Guardiamo in faccia la realtà. In Italia, un partito che si proclama nonviolento c’è già, è il Partito Radicale Transnazionale di Pannella. E’ un partito che ha tanto di faccia di Gandhi come simbolo. E cosa ha fatto, cosa fa quel partito? Dal 1991 ha sostenuto ogni guerra occidentale. Sostiene in modo quasi fanatico Israele, uno stato che sta commettendo crimini contro l’umanità di ogni genere in Palestina. Il PR ha cercato negli anni di allearsi con chiunque e in particolare con i peggiori figuri politici, da Craxi a Berlusconi a Storace, pur di avere poltrone a qualsiasi livello, dai comuni al Parlamento, e a volte ha dovuto rinunciarvi perché rialzava troppo la posta in gioco. In passato ha sfruttato l’immunità parlamentare per candidare dei pregiudicati. Il suo leader, Pannella, fa digiuni a ogni tornata elettorale per avere più visibilità personale in tv, non più per combattere la fame nel mondo, come faceva negli anni Settanta. E’ nonviolenza questa? Assolutamente no, per quanto mi riguarda.
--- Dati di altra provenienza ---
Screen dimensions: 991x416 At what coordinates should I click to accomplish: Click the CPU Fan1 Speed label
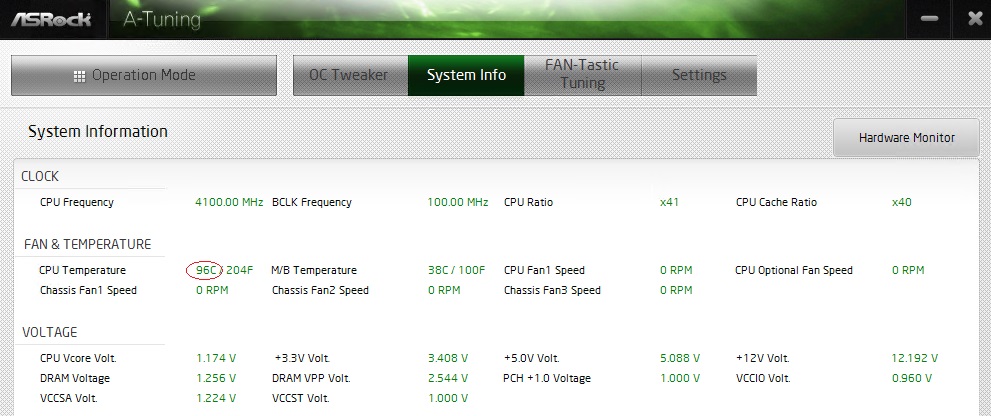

Il M5S ha superato il PR nella sua lotta alla partitocrazia, diventando un movimento di massa e radicato sul territorio perché ha condotto la lotta alla partitocrazia in tutt’altro modo rispetto ai radicali. Il M5S non organizza digiuni propagandistici con chiari intenti ricattatori verso il sistema televisivo, o presidi per dare indietro i soldi del finanziamento statale ai partiti: il M5S non partecipa alla spazzatura dei talk show politici condotti da giornalisti collusi con la partitocrazia, non chiede privilegi per la sua radio (che non ha) come ha fatto il PR, non riceve finanziamenti pubblici: e chiede ai partiti di fare altrettanto. Il M5S non sostiene le missioni militari all’estero, non si allea con personaggi indecenti, non fa accattonaggio di poltrone e chiede ai suoi eletti di rinunciare a parte del loro stipendio e di non accedere ai servizi scontati di cui scandalosamente gode ogni parlamentare, non candida pregiudicati ma incensurati, e chiede che non vengano elette persone con problemi con la giustizia o con conflitti di interessi. Ed è per questi ultimi motivi, legati alla moralità delle persone candidate o elette, che il M5S ha preso i voti dell’IDV di Di Pietro, che è stato il partito più vicino a Grillo per la sua lotta a favore della legalità e della moralità della vita pubblica, e che è fallito per lo scarso controllo verso i propri eletti (oltre che per un servizio di Report della Gabanelli alquanto discutibile).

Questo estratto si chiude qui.